The French establishments of Pondicherry, Karikal, Mahé and Yanam became territories of the Indian Union on 16 August 1962, with the ratification of the Treaty of Cession by India and France. The 14th Amendment came into effect on 28 December 1962.

==Text==

BE it enacted by Parliament in the Thirteenth Year of the Republic of India as follows:—
1. Short title This Act may be called the Constitution (Fourteenth Amendment) Act, 1962.

2. Amendment of article 81 In article 81 of the Constitution, in sub-clause (b) of clause (1), for the words "twenty members", the words "twenty-five members" shall be substituted.

3. Amendment of the First Schedule In the First Schedule to the Constitution, under the heading "II. THE UNION TERRITORIES", after entry 8, the following entry shall be inserted, namely:—
"9. Pondicherry – The territories which immediately before the sixteenth day of August 1962, were comprised in the French Establishment in India known as Pondicherry, Karikal, Mahe and Yanam".

4. Insertion of new article 239A After article 239 of the Constitution, the following article shall be inserted, namely:—
"239A. Creation of local Legislatures or Council of Ministers or both for certain Union territories.
(1) Parliament may by law create for any of the Union territories of Himachal Pradesh, Manipur, Tripura, Goa, Daman and Diu, and Pondicherry—
(a) a body, whether elected or partly nominated and partly elected, to function as a Legislature for the Union territory, or
(b) a Council of Ministers, or both with such constitution, powers and functions, in each case, as may be specified in the law.
(2) Any such law as is referred to in clause (1) shall not be deemed to be an amendment of this Constitution for the purpose of article 368 notwithstanding that it contains any provision which amends or has the effect of amending this Constitution".

5. Amendment of article 240 In article 240 of the Constitution in clause (1) —
(a) after entry (d), the following entry shall be inserted, namely:—
"(e) Pondicherry";
(b) the following proviso shall be inserted at the end, namely:—
"Provided that when any body is created under article 239A to function as a Legislature for the Union territory of Goa, Daman and Diu or Pondicherry, the President shall not make any regulation for the peace, progress and good government of that Union territory with effect from the date appointed for the first meeting of the Legislature."

6. Amendment of the Fourth Schedule In the Fourth Schedule to the Constitution, in the Table —
(a) after entry 20, the entry, "21. Pondicherry.
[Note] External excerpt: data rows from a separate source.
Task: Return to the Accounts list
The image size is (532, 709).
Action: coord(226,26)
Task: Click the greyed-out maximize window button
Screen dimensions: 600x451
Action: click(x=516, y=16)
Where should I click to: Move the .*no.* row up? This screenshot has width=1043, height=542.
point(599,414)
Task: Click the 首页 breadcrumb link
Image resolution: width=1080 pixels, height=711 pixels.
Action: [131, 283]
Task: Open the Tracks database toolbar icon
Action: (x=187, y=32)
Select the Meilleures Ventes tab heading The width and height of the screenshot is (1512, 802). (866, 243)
I" shall be inserted;
(b) for the figures "225", the figures "226" shall be substituted.

==Constitutional changes==
Section 2 of the amendment amended article 81(1) (b) of the Constitution in order to raise the maximum number of seats in the Lok Sabha for members representing the Union territories from 20 to 25, thus enabling representation to be given to the Union territory of Pondicherry. The First Schedule to the Constitution was amended to include the territories of Pondicherry with effect from 16 August 1962. The Fourth Schedule to the Constitution was amended to allocate one seat in Rajya Sabha to the Union territory of Pondicherry.
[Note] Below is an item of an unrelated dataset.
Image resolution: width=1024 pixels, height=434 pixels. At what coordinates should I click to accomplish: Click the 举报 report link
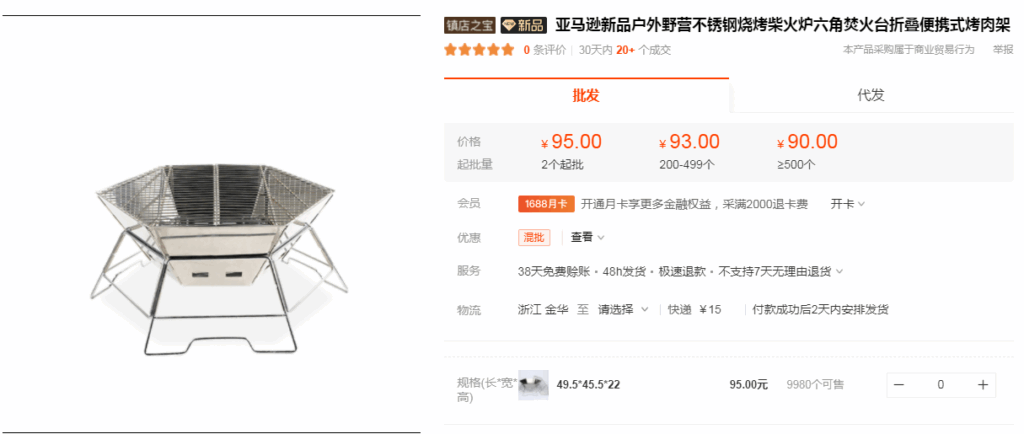click(x=1003, y=50)
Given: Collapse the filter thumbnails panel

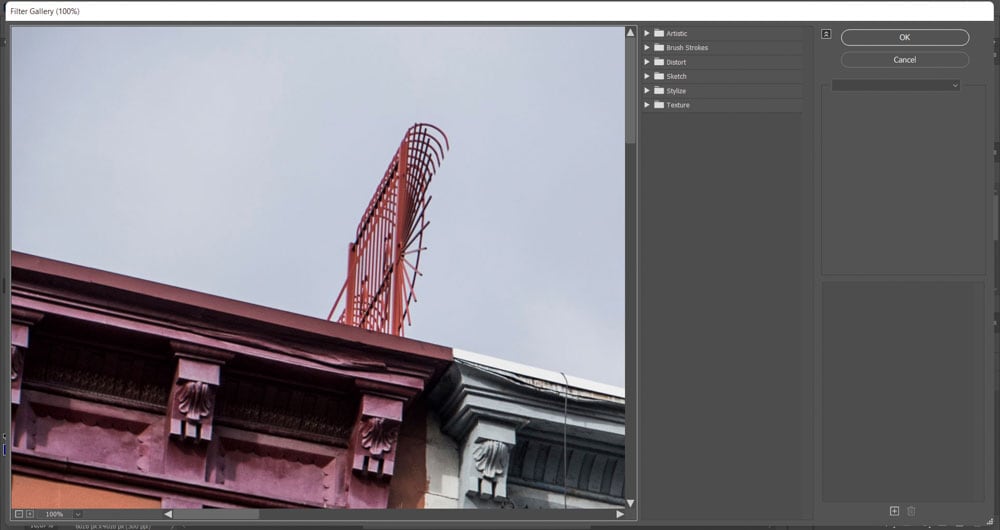Looking at the screenshot, I should coord(826,33).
The insertion of a new article 239A in the Constitution gave Parliament the authority to create by law, Legislatures and Councils of Ministers for the Union territories of Himachal Pradesh, Manipur, Tripura, Goa, Daman and Diu and Pondicherry. Section 4 of the Amendment provided that any law passed for this purpose would not be deemed to be an amendment of the Constitution for the purpose of article 368. Clause (1) of article 240 of the Constitution was amended to include the Union territory of Pondicherry in order to enable the President to "make regulations for the peace, progress and good government" of the territory. However, the President would cease to make regulations, when any body is created under the new article 239A to function as a Legislature for Union territories of Goa, Daman and Diu or Pondicherry, with effect from the date appointed for the first meeting of such Legislature.
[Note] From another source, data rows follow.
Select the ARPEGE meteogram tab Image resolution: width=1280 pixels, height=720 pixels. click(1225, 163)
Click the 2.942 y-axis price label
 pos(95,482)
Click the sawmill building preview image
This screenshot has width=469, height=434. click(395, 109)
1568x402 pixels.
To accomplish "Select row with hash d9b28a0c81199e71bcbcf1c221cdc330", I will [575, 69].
==Proposal and enactment==
The Constitution (Fourteenth Amendment) Bill, 1962 (Bill No. 86 of 1962) was introduced in the Lok Sabha on 30 August 1962. It was introduced by Lal Bahadur Shastri, then Minister of Home Affairs, and sought to amend articles 81 and 240, and the First and the Fourth Schedules to the Constitution. It also sought to insert a new article 239A in the Constitution. The full text of the Statement of Objects and Reasons appended to the bill is given below:

With the ratification of the Treaty of Cession by the Governments of India and France, on the 16th August, 1962, the French establishments of Pondicherry, Karikal, Mahe and Yanam became territories of the Indian Union with effect from that date. This Bill provides for these territories being specified in the Constitution itself as a Union territory called 'Pondicherry'. Under article 81(1)(b) of the Constitution, not more than twenty members are to represent the Union territories in the House of the People. This maximum has already been reached. The Bill accordingly seeks to increase this number to twenty-five to enable representation being given immediately to Pondicherry in the House of the People and to provide for future contingencies. The Bill also provides for representation of the territory in the Council of States.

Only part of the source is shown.